## start

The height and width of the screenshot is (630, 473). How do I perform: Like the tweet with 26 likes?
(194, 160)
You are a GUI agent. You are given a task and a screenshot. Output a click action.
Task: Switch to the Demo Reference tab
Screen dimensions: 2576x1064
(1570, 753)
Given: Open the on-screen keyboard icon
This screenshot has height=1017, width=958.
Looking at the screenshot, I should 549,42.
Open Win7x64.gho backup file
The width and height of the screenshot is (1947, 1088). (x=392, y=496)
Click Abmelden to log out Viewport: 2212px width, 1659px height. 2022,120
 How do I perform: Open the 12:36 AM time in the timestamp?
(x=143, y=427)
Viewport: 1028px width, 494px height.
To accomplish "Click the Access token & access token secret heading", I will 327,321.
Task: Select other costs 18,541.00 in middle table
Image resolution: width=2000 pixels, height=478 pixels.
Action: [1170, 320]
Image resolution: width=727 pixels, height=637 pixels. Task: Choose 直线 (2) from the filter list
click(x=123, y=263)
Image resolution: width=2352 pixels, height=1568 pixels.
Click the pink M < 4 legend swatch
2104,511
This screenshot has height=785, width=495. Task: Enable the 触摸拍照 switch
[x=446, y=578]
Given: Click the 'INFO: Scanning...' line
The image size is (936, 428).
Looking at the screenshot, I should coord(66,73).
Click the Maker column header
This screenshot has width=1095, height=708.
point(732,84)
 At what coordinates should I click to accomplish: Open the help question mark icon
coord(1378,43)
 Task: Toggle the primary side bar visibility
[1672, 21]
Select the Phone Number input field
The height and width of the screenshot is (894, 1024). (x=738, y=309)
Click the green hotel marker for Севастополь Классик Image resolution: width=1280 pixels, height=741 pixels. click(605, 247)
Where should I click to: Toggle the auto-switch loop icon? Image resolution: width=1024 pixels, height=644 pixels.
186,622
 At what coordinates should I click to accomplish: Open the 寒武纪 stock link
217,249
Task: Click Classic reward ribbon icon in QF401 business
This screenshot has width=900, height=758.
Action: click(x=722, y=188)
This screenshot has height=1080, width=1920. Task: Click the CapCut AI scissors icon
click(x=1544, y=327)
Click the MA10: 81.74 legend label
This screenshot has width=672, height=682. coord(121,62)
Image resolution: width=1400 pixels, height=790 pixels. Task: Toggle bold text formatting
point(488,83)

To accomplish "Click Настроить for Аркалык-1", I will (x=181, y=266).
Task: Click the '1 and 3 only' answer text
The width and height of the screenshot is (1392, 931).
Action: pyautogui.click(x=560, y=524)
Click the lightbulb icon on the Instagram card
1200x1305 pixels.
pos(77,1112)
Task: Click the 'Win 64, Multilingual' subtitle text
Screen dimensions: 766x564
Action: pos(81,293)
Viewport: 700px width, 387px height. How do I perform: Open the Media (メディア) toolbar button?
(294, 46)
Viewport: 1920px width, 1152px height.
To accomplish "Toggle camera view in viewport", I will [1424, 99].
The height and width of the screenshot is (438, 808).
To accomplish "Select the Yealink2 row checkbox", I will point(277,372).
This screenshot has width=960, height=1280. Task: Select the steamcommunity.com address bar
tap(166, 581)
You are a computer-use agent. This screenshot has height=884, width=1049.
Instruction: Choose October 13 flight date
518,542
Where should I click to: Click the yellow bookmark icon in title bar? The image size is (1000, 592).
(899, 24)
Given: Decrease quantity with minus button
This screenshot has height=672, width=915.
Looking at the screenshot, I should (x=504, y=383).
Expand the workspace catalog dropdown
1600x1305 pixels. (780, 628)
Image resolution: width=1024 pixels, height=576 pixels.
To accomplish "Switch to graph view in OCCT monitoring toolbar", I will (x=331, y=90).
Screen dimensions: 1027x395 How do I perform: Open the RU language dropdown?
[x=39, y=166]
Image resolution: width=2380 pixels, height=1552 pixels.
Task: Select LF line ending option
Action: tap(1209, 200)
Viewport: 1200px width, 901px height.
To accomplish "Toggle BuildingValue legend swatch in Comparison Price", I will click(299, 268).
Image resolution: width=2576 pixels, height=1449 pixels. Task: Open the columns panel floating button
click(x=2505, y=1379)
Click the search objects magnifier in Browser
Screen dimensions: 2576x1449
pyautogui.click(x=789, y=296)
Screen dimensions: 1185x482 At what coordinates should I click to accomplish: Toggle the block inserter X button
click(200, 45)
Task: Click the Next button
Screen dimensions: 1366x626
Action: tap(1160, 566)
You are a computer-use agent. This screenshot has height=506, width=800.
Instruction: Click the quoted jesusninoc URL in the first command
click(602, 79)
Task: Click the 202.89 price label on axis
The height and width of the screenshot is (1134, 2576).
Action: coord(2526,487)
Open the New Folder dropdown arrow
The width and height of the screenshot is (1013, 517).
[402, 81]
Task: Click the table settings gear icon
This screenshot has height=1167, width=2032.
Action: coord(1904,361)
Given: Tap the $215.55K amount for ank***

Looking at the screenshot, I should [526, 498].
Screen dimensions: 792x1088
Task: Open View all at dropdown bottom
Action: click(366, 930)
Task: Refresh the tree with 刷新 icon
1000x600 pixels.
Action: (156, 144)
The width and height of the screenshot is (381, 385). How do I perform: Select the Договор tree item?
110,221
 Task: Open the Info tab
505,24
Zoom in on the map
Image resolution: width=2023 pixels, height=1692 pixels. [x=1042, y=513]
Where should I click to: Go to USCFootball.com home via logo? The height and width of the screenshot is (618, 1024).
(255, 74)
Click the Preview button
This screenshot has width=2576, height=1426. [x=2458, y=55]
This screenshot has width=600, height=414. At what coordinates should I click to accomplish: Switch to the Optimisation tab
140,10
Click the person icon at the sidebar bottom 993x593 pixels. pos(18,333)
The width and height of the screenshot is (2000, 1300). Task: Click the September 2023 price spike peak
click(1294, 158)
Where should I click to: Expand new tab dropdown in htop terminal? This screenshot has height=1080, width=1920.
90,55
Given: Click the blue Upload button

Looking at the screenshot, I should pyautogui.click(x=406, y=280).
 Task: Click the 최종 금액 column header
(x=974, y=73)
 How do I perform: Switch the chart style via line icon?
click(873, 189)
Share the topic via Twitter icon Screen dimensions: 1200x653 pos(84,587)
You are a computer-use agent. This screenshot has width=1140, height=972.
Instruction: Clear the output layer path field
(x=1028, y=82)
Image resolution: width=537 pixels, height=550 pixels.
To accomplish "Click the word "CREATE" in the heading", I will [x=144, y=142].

## end

Requirements =>
Please copy out the records exactly, everything from the line containing "Viewport: 1200px width, 901px height." down to the line containing "Action: click(366, 930)", including both of those lines.

Exercise solution =>
Viewport: 1200px width, 901px height.
To accomplish "Toggle BuildingValue legend swatch in Comparison Price", I will click(299, 268).
Image resolution: width=2576 pixels, height=1449 pixels. Task: Open the columns panel floating button
click(x=2505, y=1379)
Click the search objects magnifier in Browser
Screen dimensions: 2576x1449
pyautogui.click(x=789, y=296)
Screen dimensions: 1185x482 At what coordinates should I click to accomplish: Toggle the block inserter X button
click(200, 45)
Task: Click the Next button
Screen dimensions: 1366x626
Action: tap(1160, 566)
You are a computer-use agent. This screenshot has height=506, width=800.
Instruction: Click the quoted jesusninoc URL in the first command
click(602, 79)
Task: Click the 202.89 price label on axis
The height and width of the screenshot is (1134, 2576).
Action: coord(2526,487)
Open the New Folder dropdown arrow
The width and height of the screenshot is (1013, 517).
[402, 81]
Task: Click the table settings gear icon
This screenshot has height=1167, width=2032.
Action: coord(1904,361)
Given: Tap the $215.55K amount for ank***

Looking at the screenshot, I should [526, 498].
Screen dimensions: 792x1088
Task: Open View all at dropdown bottom
Action: click(366, 930)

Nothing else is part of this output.